Der Konzern erklärte, die Bundesnetzagentur habe durch aufoktroyierte Preissenkungen Erträge verhindert, mit denen man die Netze hätte modernisieren können. Gewiss, die Renditen hätten sich multipliziert. Doch der Vergleich mit der Vergangenheit sei irrelevant. Geschäftszweck von Rewonfall sei es nicht, auch unter Extrembedingungen verlässlich Strom zu liefern, sondern eine gedeihliche marktgerechte Rendite zu erbringen. Und was für eine Rendite gedeihlich sei, das werde von den internationalen Finanzmärkten diktiert und habe sich eben drastisch dynamisiert. Wenn jedes Quartalsergebnis in makellosem Glanz erscheinen müsse, blieben für kostenaufwendige Vorsorge für wenig wahrscheinlich Geschehnisse weder finanzielle Ressourcen noch Managementkapazitäten. Das Pochen auf die grundgesetzlich fixierte Allgemeinwohlverpflichtung des Eigentums sei leere Deklamation, solange die Exekutoren des Allgemeinwohls nicht für Löhne und Dividenden aufkämen. Die Marktwirtschaft sei ein Geflecht von Kausalzusammenhängen, und Kausalzusammenhänge seien weder moralisch noch unmoralisch, Akteure hätten wenig Freiräume. Auch der Hinweis auf ein Quasimonopol von Rewonfall helfe nicht weiter. Denn dem hätten die Aktienkurse längst Rechnung getragen. Es sei damit in den Renditen der Anleger schon neutralisiert.

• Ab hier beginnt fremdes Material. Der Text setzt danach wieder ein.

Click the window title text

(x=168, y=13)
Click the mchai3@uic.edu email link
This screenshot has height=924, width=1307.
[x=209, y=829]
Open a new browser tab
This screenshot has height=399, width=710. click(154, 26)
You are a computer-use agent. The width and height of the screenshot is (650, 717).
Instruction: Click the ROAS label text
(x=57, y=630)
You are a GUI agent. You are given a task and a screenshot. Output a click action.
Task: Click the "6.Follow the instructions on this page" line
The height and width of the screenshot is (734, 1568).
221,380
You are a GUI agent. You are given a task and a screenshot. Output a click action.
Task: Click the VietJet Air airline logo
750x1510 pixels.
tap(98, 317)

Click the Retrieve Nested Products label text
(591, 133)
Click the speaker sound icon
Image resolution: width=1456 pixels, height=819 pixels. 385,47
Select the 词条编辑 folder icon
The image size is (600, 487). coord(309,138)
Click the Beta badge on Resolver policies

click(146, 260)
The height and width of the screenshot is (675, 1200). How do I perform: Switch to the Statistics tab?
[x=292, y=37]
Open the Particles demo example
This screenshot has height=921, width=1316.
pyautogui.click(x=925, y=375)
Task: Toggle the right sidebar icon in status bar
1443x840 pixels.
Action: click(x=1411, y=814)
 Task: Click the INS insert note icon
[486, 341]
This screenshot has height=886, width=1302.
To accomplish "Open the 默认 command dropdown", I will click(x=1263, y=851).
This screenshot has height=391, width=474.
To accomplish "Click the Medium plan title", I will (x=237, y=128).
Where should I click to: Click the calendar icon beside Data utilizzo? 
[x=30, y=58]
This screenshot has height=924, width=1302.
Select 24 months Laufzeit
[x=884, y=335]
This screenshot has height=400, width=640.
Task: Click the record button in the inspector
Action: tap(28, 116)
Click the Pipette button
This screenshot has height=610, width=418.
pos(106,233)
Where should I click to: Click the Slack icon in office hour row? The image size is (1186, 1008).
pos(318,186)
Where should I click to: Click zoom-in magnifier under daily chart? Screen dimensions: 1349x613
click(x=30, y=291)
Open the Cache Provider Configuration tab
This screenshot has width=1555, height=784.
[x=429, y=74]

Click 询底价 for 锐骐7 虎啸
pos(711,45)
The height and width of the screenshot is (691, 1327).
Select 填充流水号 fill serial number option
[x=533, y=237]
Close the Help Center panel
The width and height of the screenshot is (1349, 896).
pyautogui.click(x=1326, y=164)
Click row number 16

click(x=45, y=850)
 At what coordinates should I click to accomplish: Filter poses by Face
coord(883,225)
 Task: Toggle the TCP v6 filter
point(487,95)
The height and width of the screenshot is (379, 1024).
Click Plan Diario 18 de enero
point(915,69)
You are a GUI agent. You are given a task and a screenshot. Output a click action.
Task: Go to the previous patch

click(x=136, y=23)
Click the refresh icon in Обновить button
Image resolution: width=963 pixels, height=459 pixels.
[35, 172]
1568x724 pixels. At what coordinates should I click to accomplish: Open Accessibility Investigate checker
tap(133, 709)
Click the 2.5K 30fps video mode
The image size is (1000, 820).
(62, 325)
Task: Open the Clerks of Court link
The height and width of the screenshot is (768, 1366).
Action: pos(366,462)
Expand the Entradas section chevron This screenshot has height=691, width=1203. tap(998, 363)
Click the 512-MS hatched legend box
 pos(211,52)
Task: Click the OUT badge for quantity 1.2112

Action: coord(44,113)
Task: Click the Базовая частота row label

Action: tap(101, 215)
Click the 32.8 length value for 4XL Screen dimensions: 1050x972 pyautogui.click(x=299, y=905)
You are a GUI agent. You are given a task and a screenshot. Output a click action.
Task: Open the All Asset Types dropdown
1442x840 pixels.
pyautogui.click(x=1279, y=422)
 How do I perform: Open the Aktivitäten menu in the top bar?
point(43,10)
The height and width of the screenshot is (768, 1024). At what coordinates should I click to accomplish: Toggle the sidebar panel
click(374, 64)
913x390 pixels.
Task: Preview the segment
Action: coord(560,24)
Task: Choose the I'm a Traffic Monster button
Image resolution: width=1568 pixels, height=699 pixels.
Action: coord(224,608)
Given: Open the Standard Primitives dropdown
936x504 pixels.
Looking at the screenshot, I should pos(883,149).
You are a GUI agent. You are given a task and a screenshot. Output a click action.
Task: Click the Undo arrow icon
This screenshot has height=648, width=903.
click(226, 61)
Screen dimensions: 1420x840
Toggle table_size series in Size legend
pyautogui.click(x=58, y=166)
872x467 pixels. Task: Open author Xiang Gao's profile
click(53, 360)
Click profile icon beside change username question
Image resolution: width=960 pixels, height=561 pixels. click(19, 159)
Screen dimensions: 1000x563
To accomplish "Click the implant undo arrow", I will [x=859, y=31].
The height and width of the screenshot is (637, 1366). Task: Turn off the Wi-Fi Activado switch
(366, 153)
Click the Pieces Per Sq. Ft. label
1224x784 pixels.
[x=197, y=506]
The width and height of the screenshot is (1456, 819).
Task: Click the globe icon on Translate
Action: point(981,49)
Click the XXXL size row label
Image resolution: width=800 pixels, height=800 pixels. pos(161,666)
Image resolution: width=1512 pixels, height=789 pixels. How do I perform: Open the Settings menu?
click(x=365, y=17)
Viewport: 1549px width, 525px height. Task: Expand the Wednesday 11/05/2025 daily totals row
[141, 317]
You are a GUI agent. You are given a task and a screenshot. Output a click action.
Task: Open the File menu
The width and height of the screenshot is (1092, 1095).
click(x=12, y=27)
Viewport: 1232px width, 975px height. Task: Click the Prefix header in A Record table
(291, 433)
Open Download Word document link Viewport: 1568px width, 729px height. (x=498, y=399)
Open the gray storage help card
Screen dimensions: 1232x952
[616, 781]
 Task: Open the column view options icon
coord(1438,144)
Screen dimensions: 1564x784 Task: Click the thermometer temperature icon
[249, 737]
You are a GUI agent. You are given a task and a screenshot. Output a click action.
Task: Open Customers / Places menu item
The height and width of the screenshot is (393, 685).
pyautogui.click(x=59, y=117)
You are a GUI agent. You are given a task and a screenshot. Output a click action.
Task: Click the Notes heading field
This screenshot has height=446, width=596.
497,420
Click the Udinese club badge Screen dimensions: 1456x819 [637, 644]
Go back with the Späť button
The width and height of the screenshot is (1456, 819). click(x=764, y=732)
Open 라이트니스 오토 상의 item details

Auch dieser Verweis auf Sachzwänge wirkte keineswegs kalmierend. Zu sehr hatten sich die Gemüter erregt. Niederlassungen des Konzerns wurden vandalisiert. Manager brauchten Personenschutz. Doch eisige Winter sind wenig geeignet für Aufstände oder Revolutionen, was immer man darunter verstehen mag. Und gegen wen eigentlich wollte man vorgehen? Gebäude zu brandschatzen, Computer aus den Fenstern zu kippen, Manager und Techniker außer Landes zu jagen – was konnte das anderes bringen als eine Verschlimmerung. Volkskontrolle, Enteignung, Verstaatlichung – Schlagworte wie diese wurden aus der Mottenkiste geholt. Strom gab es deshalb noch lange nicht wieder. Es wuchsen Zahl und Brutalität herumziehender Rotten, bei denen die Suche nach Ess- und nach Brennbarem mit der schieren Lust am Zerstören verschmolz. Das Zusammenwirken von Globalisierung und Klimawechsel hatte eine Brisanz produziert, die in dieser Region nicht vorausgesehen worden war. Auch die Bauernkriege waren ja, so wurde erinnert, von einem Klimawandel ausgelöst worden, als die Hälfte der deutschen Dörfer verödete und die Abgabenlast dem Niedergang der Erträge nicht Rechnung trug. Wie damals gerieten die sozial eher stabilen Städte vom Land her unter Druck. Und die großen Städte waren es auch diesmal, in denen sich die Lage nach nur wenigen Wochen wieder normalisierte und von denen aus nach und nach das Land befriedet wurde. Wie auch nach jedem Krieg ging die Rekonstruktion weit schneller vonstatten als fast jedermann zu hoffen gewagt hatte. Die Weltverbesserer hatten ihre Parolen wieder eingepackt. Die Konservenindustrie profitierte vom Drang nach Notreserven und die Bürgermeister buhlten bei der Rewonfall AG um den Listenplatz für den Wiederanschluss ans Netz.